Although methods for collective intelligence existed before the Internet, the ability to collect information from thousands or even millions of people on the Web has opened up many new possibilities. At all times, people are using the Internet for making purchases, doing research, seeking out entertainment, and building their own web sites. All of this behavior can be monitored and used to derive information without ever having to interrupt the user's intentions by asking him questions. There are a huge number of ways this information can be processed and interpreted. Here are a couple of key examples that show the contrasting approaches:
Wikipedia is an online encyclopedia created entirely from user contributions. Any page can be created or edited by anyone, and there are a small number of administrators who monitor repeated abuses. Wikipedia has more entries than any other encyclopedia, and despite some manipulation by malicious users, it is generally believed to be accurate on most subjects. This is an example of collective intelligence because each article is maintained by a large group of people and the result is an encyclopedia far larger than any single coordinated group has been able to create. The Wikipedia software does not do anything particularly intelligent with user contributions—it simply tracks the changes and displays the latest version.
Google, mentioned earlier, is the world's most popular Internet search engine, and was the first search engine to rate web pages based on how many other pages link to them. This method of rating takes information about what thousands of people have said about a particular web page and uses that information to rank the results in a search. This is a very different example of collective intelligence. Where Wikipedia explicitly invites users of the site to contribute, Google extracts the important information from what web-content creators do on their own sites and uses it to generate scores for its users.
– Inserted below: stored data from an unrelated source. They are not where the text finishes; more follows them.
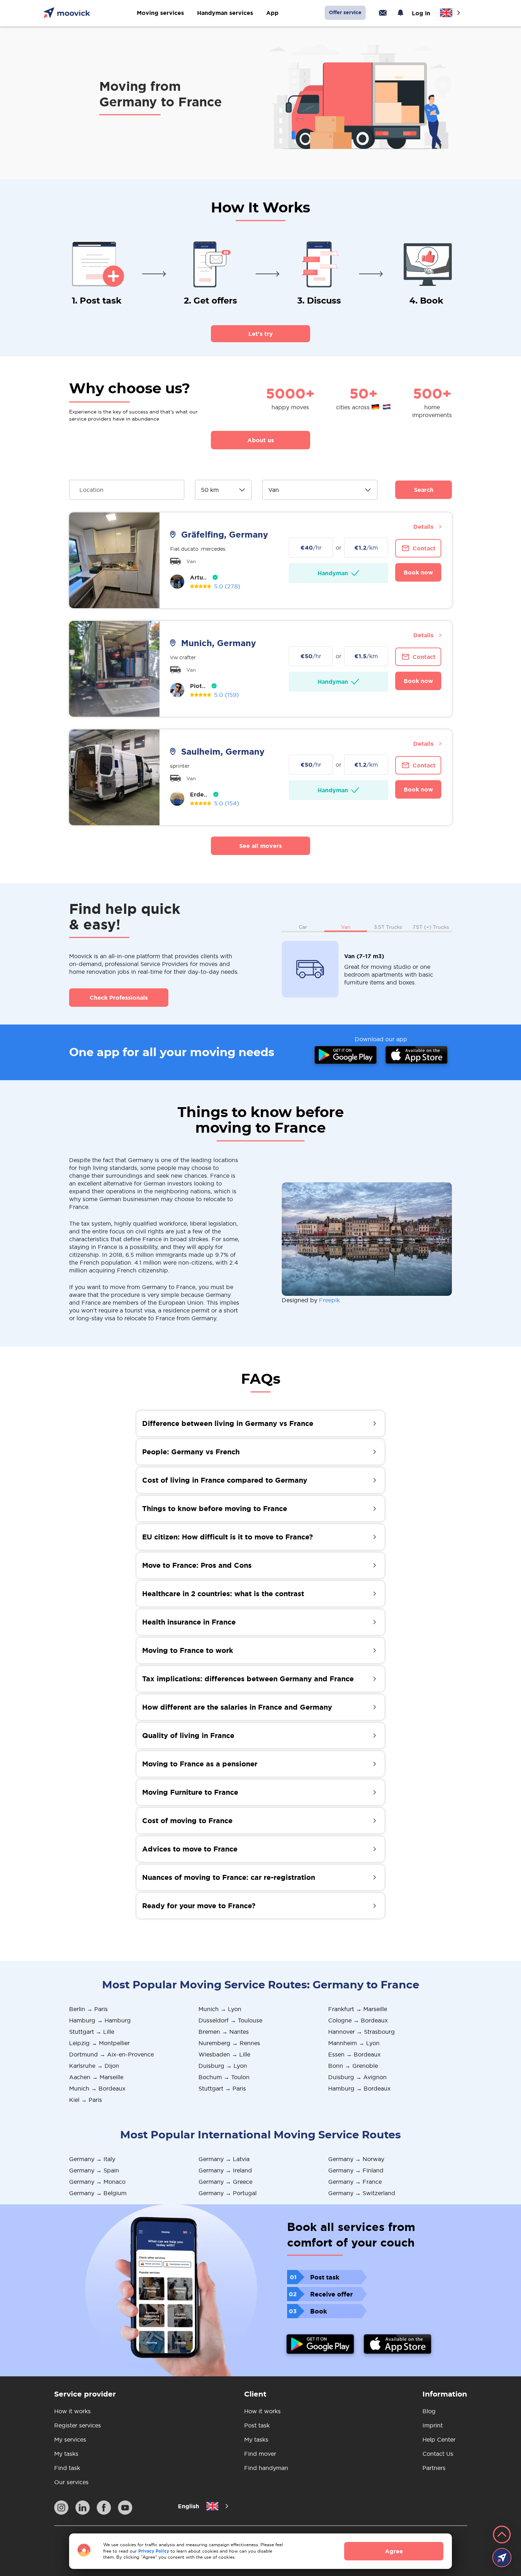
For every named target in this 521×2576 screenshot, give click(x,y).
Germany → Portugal (227, 2193)
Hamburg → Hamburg (100, 2020)
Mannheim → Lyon (354, 2043)
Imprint (432, 2425)
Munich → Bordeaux (97, 2088)
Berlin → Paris (88, 2009)
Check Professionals (119, 997)
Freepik (329, 1300)
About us (260, 440)
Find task (67, 2468)
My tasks (66, 2453)
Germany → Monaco (97, 2181)
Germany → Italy (92, 2159)
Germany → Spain (94, 2170)
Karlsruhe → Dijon (94, 2066)
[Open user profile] (177, 581)
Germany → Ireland (225, 2170)
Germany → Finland (355, 2170)
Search (423, 490)
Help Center (438, 2439)
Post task (257, 2425)
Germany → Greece (225, 2181)
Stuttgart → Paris (222, 2088)
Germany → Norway (356, 2159)
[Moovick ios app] (397, 2345)
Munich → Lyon (219, 2009)
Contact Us (437, 2453)
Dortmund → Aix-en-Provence (111, 2054)
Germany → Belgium (98, 2193)
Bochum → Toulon (224, 2077)
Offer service (345, 12)
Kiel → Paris (85, 2100)
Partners (434, 2468)
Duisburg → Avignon (357, 2077)
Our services (71, 2482)
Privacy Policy (153, 2551)
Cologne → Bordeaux (358, 2020)
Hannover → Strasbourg (361, 2031)
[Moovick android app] (320, 2345)
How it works (72, 2411)
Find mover (260, 2453)
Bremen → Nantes (223, 2031)
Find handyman (266, 2468)
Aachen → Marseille (96, 2077)
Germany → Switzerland (361, 2193)
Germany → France (355, 2181)
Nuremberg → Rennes (229, 2043)
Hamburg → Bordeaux (359, 2088)
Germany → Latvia (224, 2159)
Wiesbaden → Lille (224, 2054)
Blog (429, 2411)
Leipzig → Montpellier (99, 2043)
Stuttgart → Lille (91, 2031)
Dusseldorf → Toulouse (230, 2020)
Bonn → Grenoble (353, 2066)
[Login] (383, 13)
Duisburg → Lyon (222, 2066)
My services (70, 2439)
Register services (77, 2425)
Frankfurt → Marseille (357, 2009)
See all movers (260, 846)
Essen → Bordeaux (354, 2054)
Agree (394, 2551)
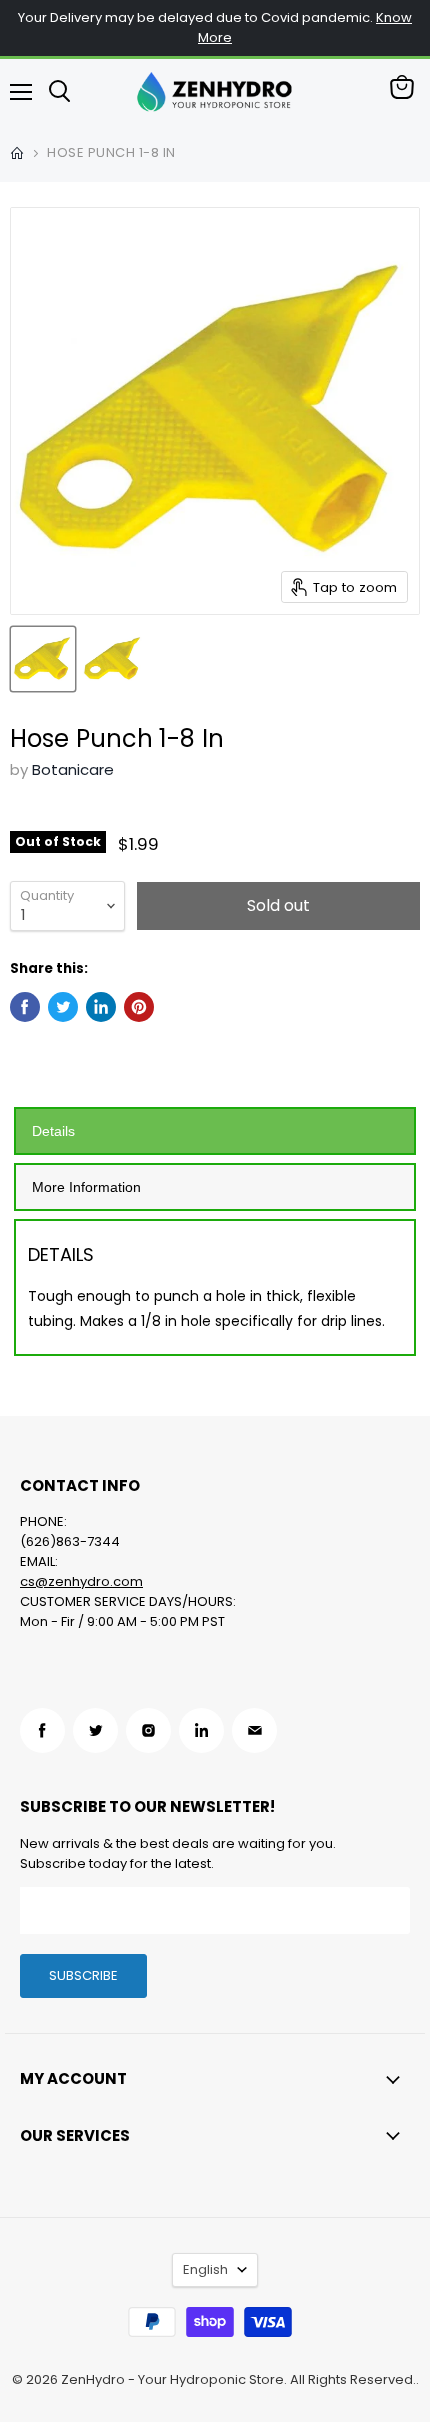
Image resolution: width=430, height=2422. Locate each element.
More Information (86, 1187)
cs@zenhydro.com (81, 1581)
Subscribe (83, 1975)
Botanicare (73, 769)
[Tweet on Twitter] (63, 1007)
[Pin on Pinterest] (139, 1007)
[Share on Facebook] (25, 1007)
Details (53, 1131)
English (205, 2269)
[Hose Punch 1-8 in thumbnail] (43, 659)
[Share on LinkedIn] (101, 1007)
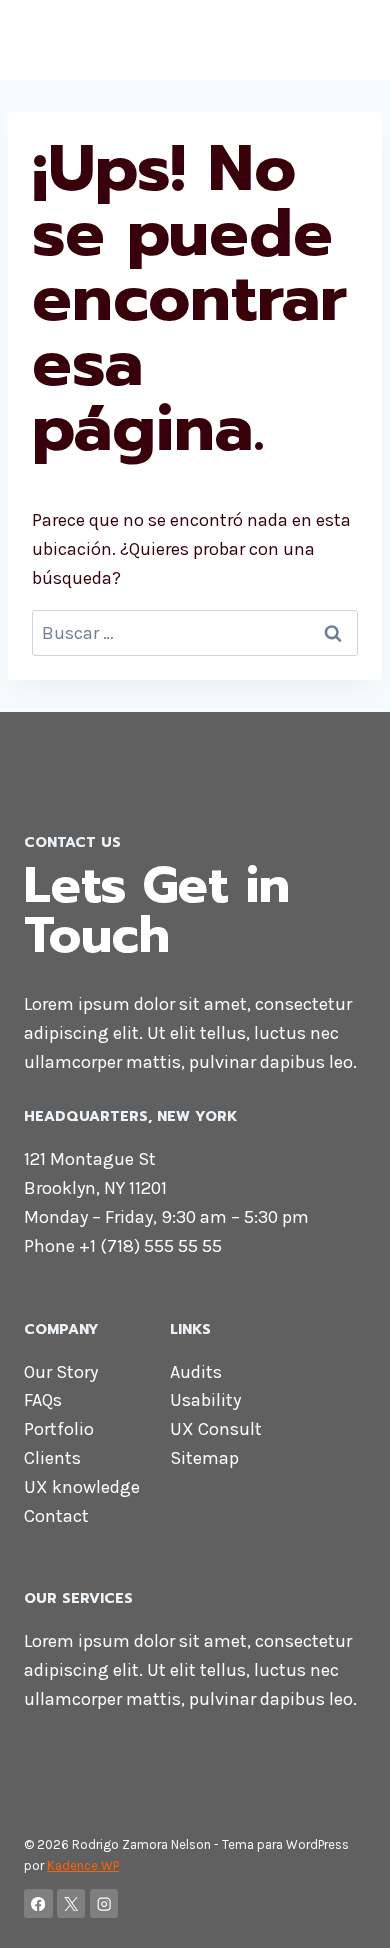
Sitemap (204, 1458)
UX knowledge (82, 1487)
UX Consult (216, 1429)
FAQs (43, 1400)
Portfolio (59, 1429)
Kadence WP (83, 1865)
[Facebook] (38, 1903)
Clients (52, 1458)
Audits (196, 1372)
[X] (71, 1903)
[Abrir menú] (347, 39)
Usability (205, 1400)
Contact (56, 1516)
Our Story (61, 1372)
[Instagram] (104, 1903)
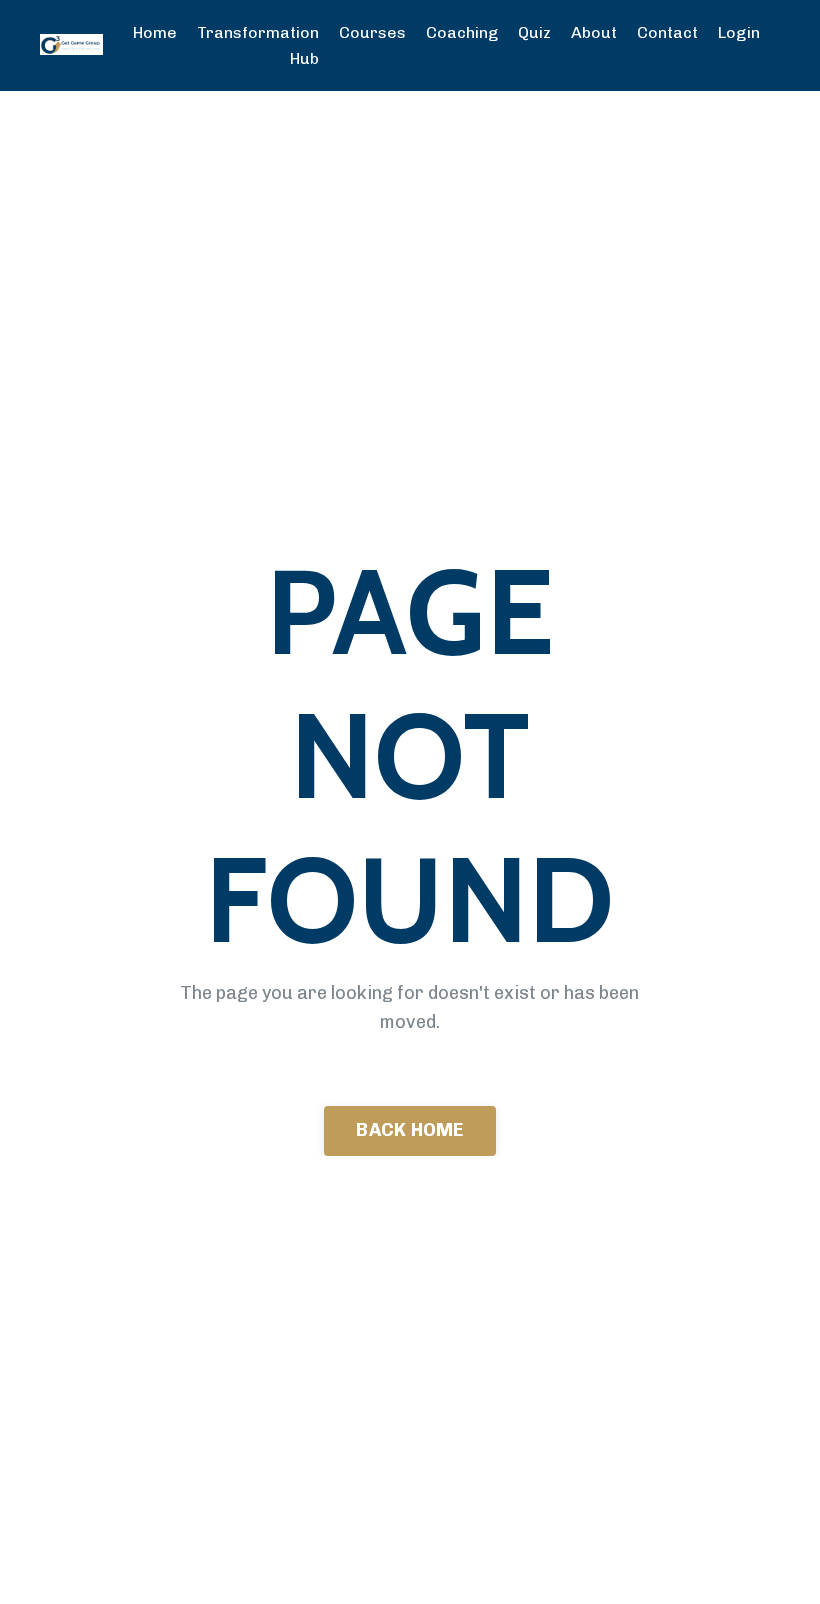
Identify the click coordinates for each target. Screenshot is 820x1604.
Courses (372, 32)
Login (739, 32)
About (594, 32)
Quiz (534, 32)
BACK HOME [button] (409, 1130)
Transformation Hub (258, 45)
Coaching (462, 32)
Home (155, 32)
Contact (667, 32)
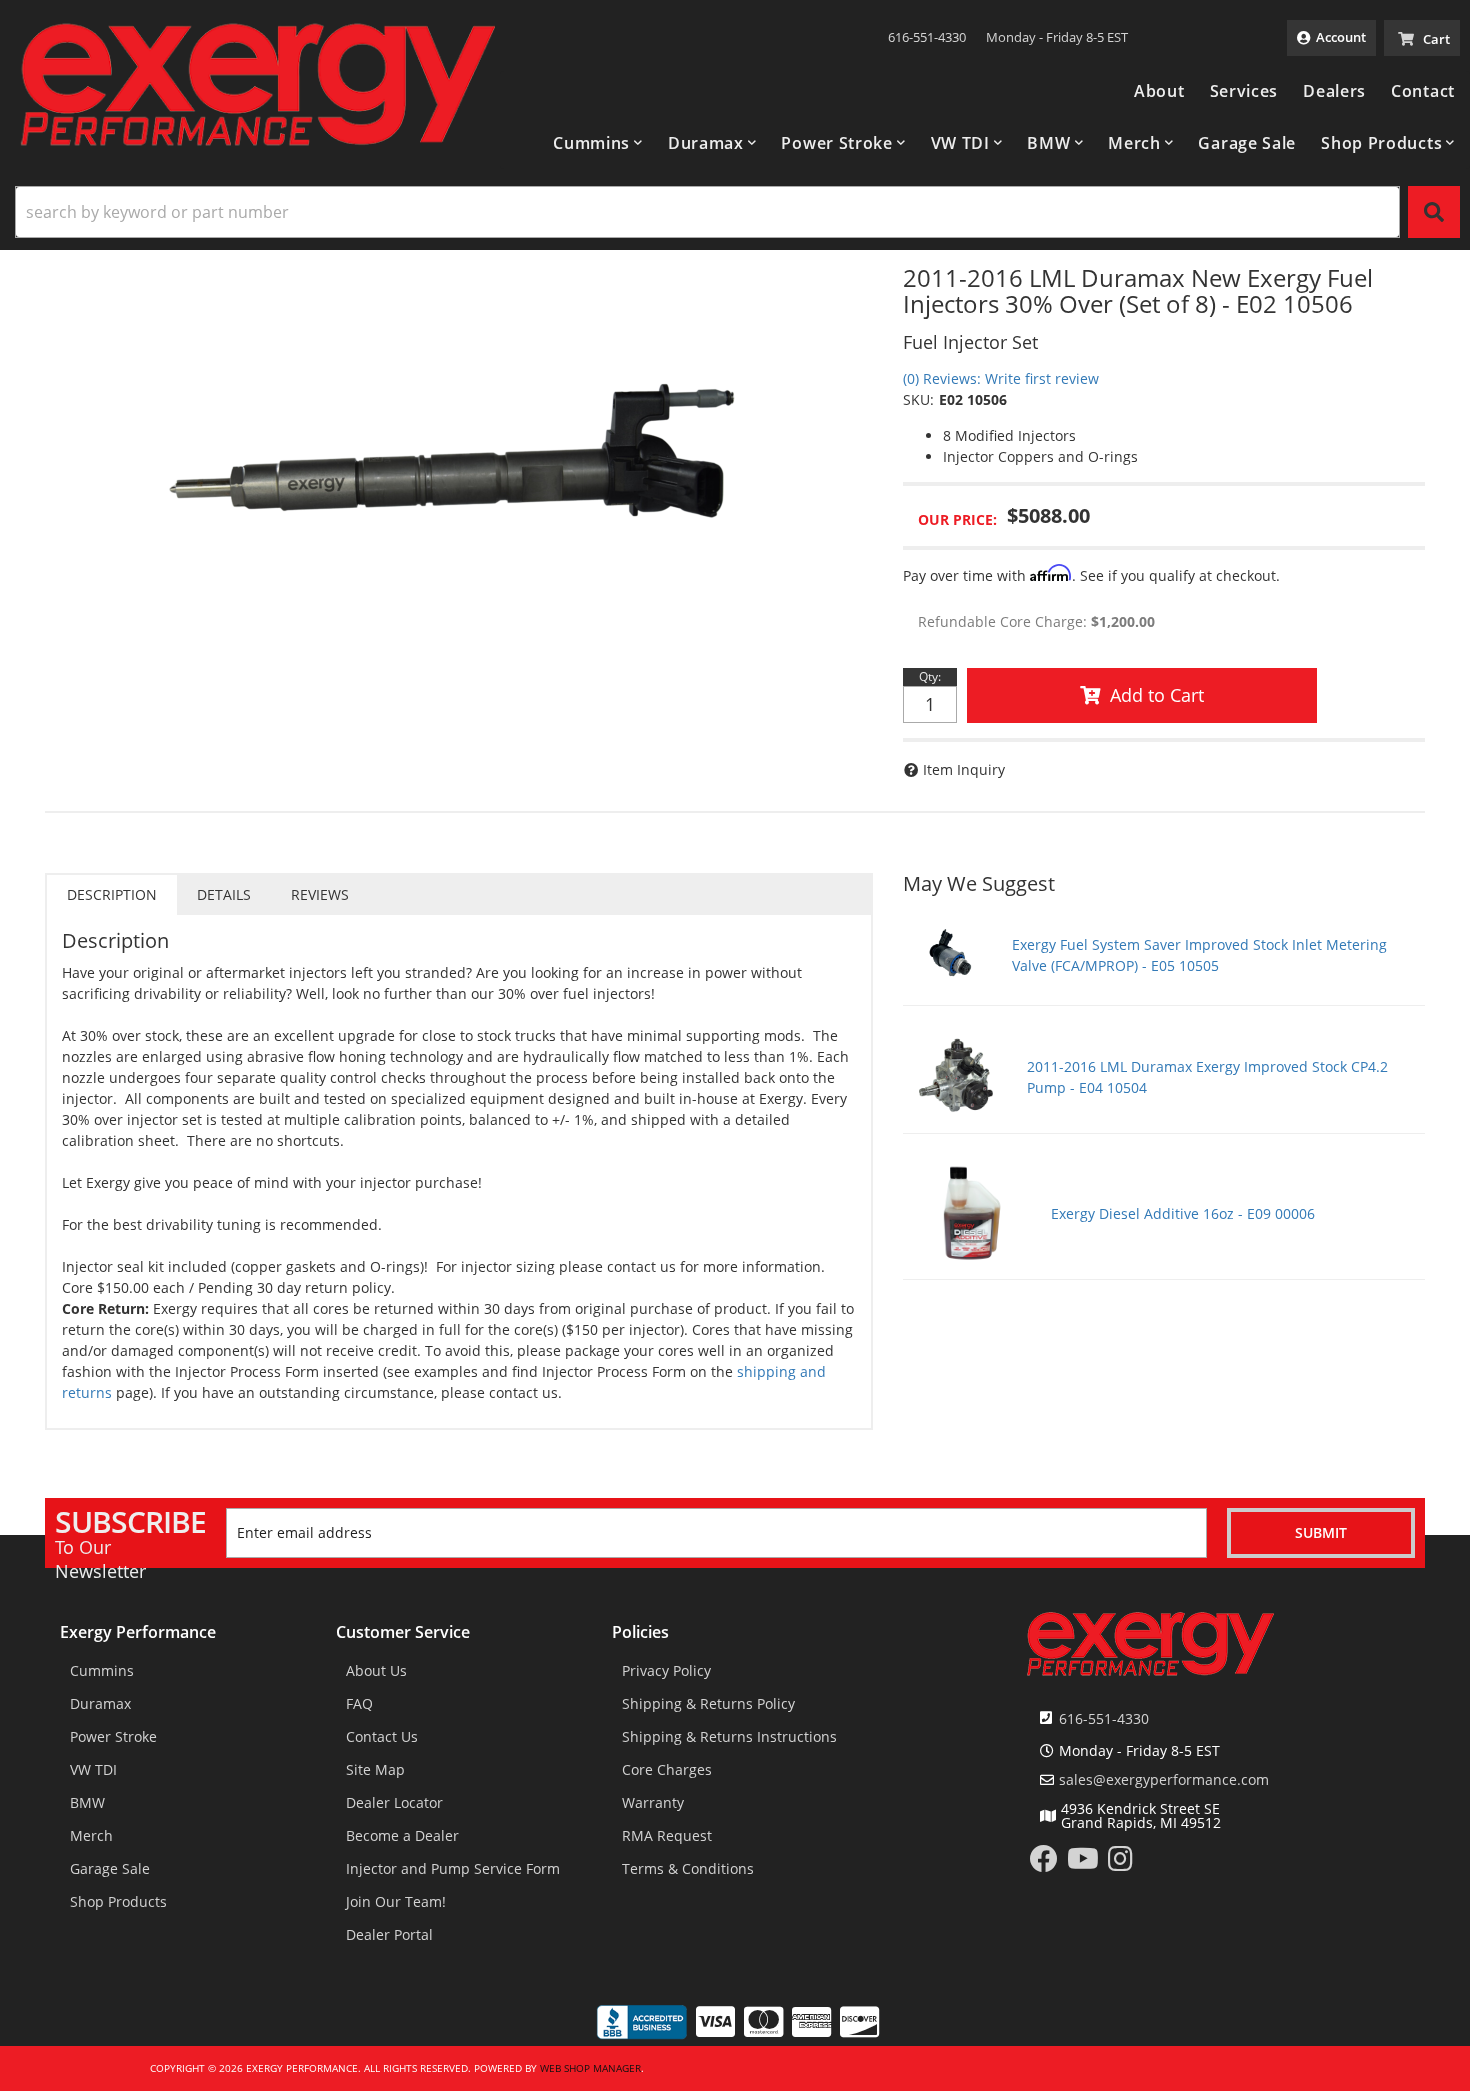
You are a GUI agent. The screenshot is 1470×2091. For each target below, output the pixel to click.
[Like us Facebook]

While Wikipedia is a great resource and an impressive example of collective intelligence, it owes its existence much more to the user base that contributes information than it does to clever algorithms in the software. This book focuses on the other end of the spectrum, covering algorithms like Google's PageRank, which take user data and perform calculations to create new information that can enhance the user experience. Some data is collected explicitly, perhaps by asking people to rate things, and some is collected casually, for example by watching what people buy. In both cases, the important thing is not just to collect and display the information, but to process it in an intelligent way and generate new information.
This book will show you ways to collect data through open APIs, and it will cover a variety of machine-learning algorithms and statistical methods. This combination will allow you to set up collective intelligence methods on data collected from your own applications, and also to collect and experiment with data from other places.